The relative resilience of Mozilla owes rather less to being open source than it does to the software architecture. In particular the use of safety checked string handling routines rather than the notoriously buggy and buffer-overun prone UNIX string handling routines. C# and Java represent a further step forward, managed code makes it even easier to avoid buffer overuns.

But even the most resilient code will do little to eliminate the biggest security problem in the system - the user. We still need to solve the problem of designing security interfaces people can use.

Patchguard

Symantec and McAfee have been griping about patchguard again. But all patchguard does is to protect the kernel against modification, anti-virus products are still supported and there is an entire filtering infrastructure provided that allows anti-virus to work without hooking the kernel. Robert McLaws does an excellent job of separating fact and fiction here.

I don't run AV on my personal machines. I find that the machines become markedly less stable and considerably slower with the AV installed. The major reason for that is that the AV programmers are hooking the kernel to implement their systems. The people doing this don't have the kernel sources, they only have a limited understanding of the kernel architecture.

McLaws points out that there is a fully documented filtering API in Vista and that the Microsoft products run on top of the filtering API. Not only is this more efficient, it is less likely to lead to system problems as unknown third party code interacts with the kernel.

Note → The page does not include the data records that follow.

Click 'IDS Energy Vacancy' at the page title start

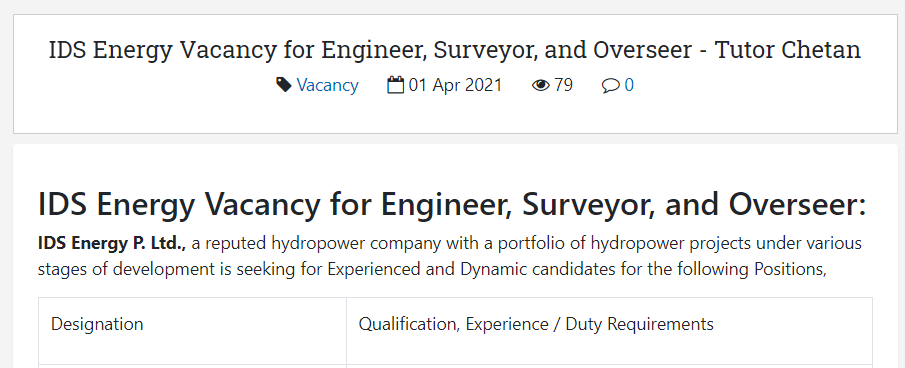(x=163, y=51)
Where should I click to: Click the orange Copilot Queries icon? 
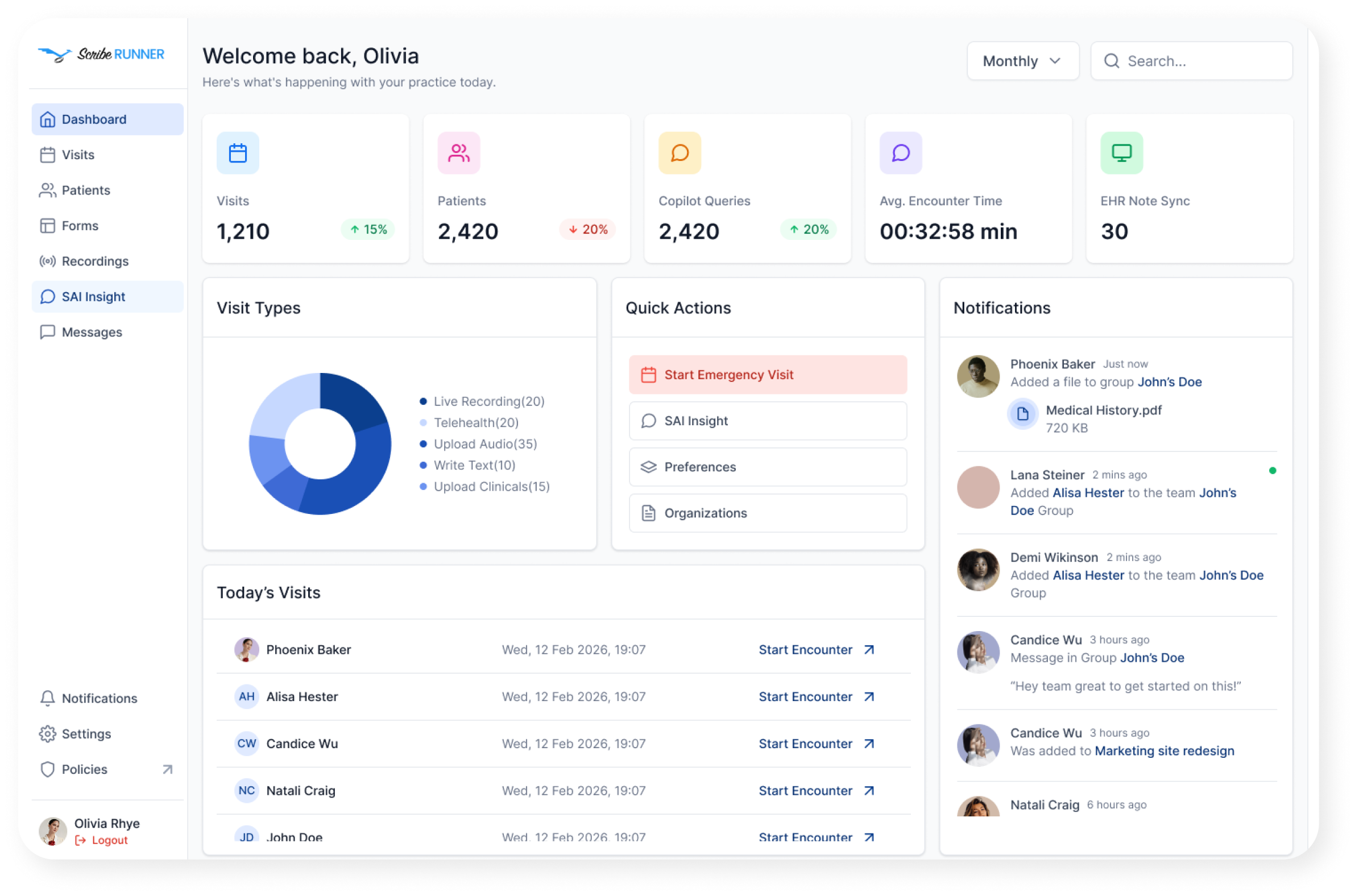(680, 153)
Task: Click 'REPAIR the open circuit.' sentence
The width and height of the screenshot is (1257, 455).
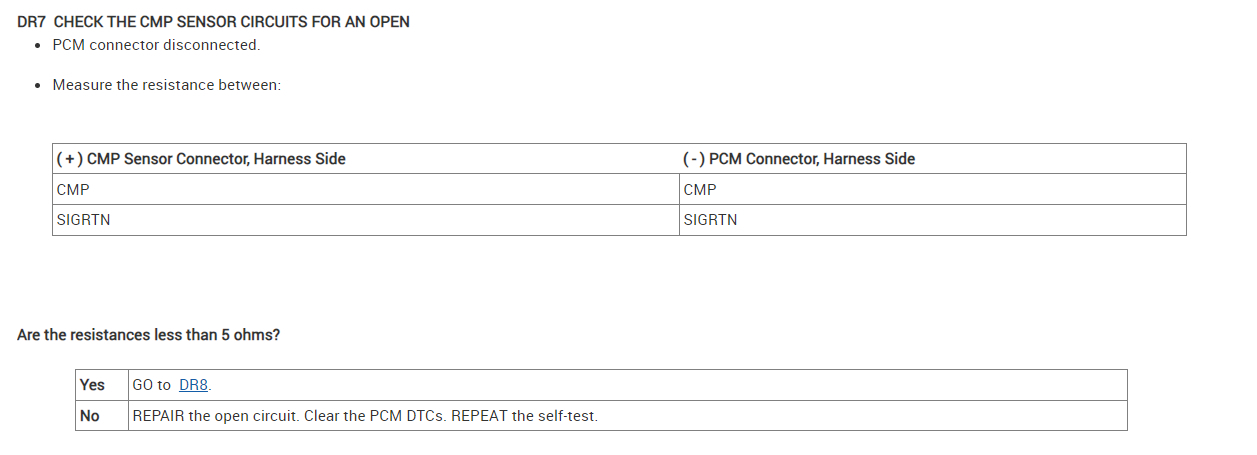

It appears that the real reason that McAfee and Symantec are complaining here is that Microsoft has made it too easy for competitors to implement AV in Vista. Meanwhile they will be forced to rewrite their AV engine to work on the new platform which will cost them money.

There is a history here that the McAfee and Symantec management should remember. Long ago in the distant past there were two companies that were king of the word processor and spreadsheet software markets. The reason that Lotus and WordPerfect lost their market clout was their failure to support the new Windows platform when it was released. Instead management sat twiddling their thumbs waiting to see whether OS/2 or Windows would be the eventual winner.

IBM and Microsoft both spent considerable time and effort trying to persuade Lotus, WordPerfect to support their platform and both were rebuffed. One of the (many) reasons that Microsoft won was that they were able to provide a decent Word processor for Windows by porting the product they had previously written for Macintosh.

McAfee and Symantec are in a very similar position. They have a cash cow that dumps a huge amount of cash into their corporate coffers each year. Doing the job right on Vista would cost a tiny fraction of that revenue.